Excerpted text:
Thermal spring system and resort town

Yunomine Onsen is a hot spring system and resort town in Tanabe, near Hongu Town in southern Wakayama Prefecture, Japan. The Tsuboyu bath is located there, a UNESCO World Heritage site.

==Description==
Yunomine Onsen is considered one of the oldest thermal spring systems in Japan, and was discovered 1,800 years ago. For over 1000 years, people have made pilgrimage to the onsen to participate in hot spring water purification rituals to prepare for visiting Kumano Hongu Taisha shrine to worship. The UNESCO inscribed Kumano Kodo Pilgrimage Route passes through the onsen town. It's located in a narrow, deep valley in the Kumano mountain range, along the Nakahechi Trail of the Kumano Kodo.

A hot creek flows through Yunomine Onsen. The World Heritage site of Tsuboyu Bath; a small, wooden cabin houses a stone-lined hot spring. The soaking pool only fits one or two people. Legends exist claiming that the waters of Tsuboyu have "miraculous healing" properties. Several kabuki plays refer to the Tsuboyu bath including the tale of “Oguri Hangan and Princess Terute”, in which the former is healed from a debilitating illness. Folklore asserts the hot spring water changes in color seven times throughout each day. Legends claim that the thermal spring water was found flowing out of a stone statue of Yakushi Nyorai, the Buddha of healing and medicine. The statue is now located at the Toko-ji Buddhist temple.

Exercise set:
1: From the Yunomine Onsen text, list every claim that legends or folklore make about the Tsuboyu bath or its water.
2: Write a continuation of the Yunomine Onsen text, starting right after its final sentence.

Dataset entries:
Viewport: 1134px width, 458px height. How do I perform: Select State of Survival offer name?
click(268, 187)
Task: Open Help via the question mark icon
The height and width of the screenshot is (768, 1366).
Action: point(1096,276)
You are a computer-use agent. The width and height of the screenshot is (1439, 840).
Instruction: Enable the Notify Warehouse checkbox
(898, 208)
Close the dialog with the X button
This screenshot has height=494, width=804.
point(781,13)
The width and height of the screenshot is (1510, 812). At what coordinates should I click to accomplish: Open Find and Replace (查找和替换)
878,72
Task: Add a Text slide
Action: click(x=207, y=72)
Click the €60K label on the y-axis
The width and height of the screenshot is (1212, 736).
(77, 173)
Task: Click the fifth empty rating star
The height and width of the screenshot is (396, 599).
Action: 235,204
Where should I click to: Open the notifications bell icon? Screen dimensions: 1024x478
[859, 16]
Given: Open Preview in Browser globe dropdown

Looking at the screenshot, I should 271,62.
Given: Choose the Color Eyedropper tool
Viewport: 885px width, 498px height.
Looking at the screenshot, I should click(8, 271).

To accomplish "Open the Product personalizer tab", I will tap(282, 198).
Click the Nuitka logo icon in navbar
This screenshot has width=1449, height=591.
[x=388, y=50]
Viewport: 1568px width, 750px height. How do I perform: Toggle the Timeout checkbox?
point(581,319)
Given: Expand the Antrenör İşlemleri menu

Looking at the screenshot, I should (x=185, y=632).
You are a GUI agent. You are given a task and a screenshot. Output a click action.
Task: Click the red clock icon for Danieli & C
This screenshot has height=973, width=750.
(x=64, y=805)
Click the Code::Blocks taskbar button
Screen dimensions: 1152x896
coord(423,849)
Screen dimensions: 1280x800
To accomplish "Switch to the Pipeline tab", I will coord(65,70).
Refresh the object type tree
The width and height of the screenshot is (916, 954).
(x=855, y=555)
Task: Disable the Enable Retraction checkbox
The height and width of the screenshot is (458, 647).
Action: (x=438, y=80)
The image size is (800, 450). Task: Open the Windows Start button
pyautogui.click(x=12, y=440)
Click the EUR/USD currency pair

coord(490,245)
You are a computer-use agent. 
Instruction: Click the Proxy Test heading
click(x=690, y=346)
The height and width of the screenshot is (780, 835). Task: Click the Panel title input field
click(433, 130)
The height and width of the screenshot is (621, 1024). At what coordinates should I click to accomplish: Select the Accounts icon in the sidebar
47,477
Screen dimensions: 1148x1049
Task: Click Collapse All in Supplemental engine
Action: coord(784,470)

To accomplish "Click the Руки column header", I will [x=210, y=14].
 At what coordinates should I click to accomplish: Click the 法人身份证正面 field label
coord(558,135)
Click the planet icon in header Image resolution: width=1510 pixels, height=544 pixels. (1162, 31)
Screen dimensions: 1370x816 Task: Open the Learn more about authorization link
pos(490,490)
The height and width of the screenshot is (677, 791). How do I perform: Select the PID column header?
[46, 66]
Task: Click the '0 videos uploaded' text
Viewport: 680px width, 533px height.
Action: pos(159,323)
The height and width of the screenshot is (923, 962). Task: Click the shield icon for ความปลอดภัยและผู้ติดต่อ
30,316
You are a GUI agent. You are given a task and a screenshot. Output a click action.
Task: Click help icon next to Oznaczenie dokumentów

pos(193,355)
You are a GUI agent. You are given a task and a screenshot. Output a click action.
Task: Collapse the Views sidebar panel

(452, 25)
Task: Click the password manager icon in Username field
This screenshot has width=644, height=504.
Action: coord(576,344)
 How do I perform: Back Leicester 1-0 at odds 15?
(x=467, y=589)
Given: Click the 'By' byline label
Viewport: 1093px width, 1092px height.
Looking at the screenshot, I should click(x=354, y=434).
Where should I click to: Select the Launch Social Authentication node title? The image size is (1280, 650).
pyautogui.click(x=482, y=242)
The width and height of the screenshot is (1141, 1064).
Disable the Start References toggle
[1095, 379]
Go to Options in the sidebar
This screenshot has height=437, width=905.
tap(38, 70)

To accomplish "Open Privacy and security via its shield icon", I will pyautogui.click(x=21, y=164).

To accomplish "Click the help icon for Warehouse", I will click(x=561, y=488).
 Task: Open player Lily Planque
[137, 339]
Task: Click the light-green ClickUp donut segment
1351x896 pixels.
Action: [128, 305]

Answers to this exercise:
1:
- The waters of Tsuboyu have "miraculous healing" properties.
- The hot spring water changes in color seven times throughout each day.
- The thermal spring water was found flowing out of a stone statue of Yakushi Nyorai, the Buddha of healing and medicine.

2:
The Yunomine Public Bathhouse is located next to the Toko-ji temple. A stone sculpture memorializing the monk and high priest Genpo is located on the bathhouse grounds.

One of the public hot springs called Yuzutsu is used as a public community cooking basin for preparing onsen tamago (hot spring eggs), and vegetables. Some of the traditional ryokans use the hot spring water to cook rice porridge. People living in the area have used the hot springs to cook since at least the time of the Edo Period (1603 to 1868). Today tourists can buy eggs and vegetables in a net to cook in the 90°C water. Locals claim that vegetables cooked in the spring water lose any inherent bitter flavor, they also claim the spring water tenderizes meat as it cooks. Today, the geothermally heated spring water is piped into residents individual homes.

Yunomine Onsen/Tsuboyu Bath is the only hot spring that is featured as part of the UNESCO World Heritage pilgrim route, Kumano Kodo. Historically pilgrims would soak in an area where the sulfur-rich hot spring water flows into the cool waters of the Yunotani River before praying at the Kumano Hongu Taisha Shinto shrine. The Tsuboyu soaking pool that is now built on this spot.

==Water profile==
The hot springs are high in sulfur, sodium and hydrogen carbonate. They emerge from the source at 90 °C / 194 °F. Potassium, calcium, ferrous iron, chorine and sulphate are also found in the mineral water.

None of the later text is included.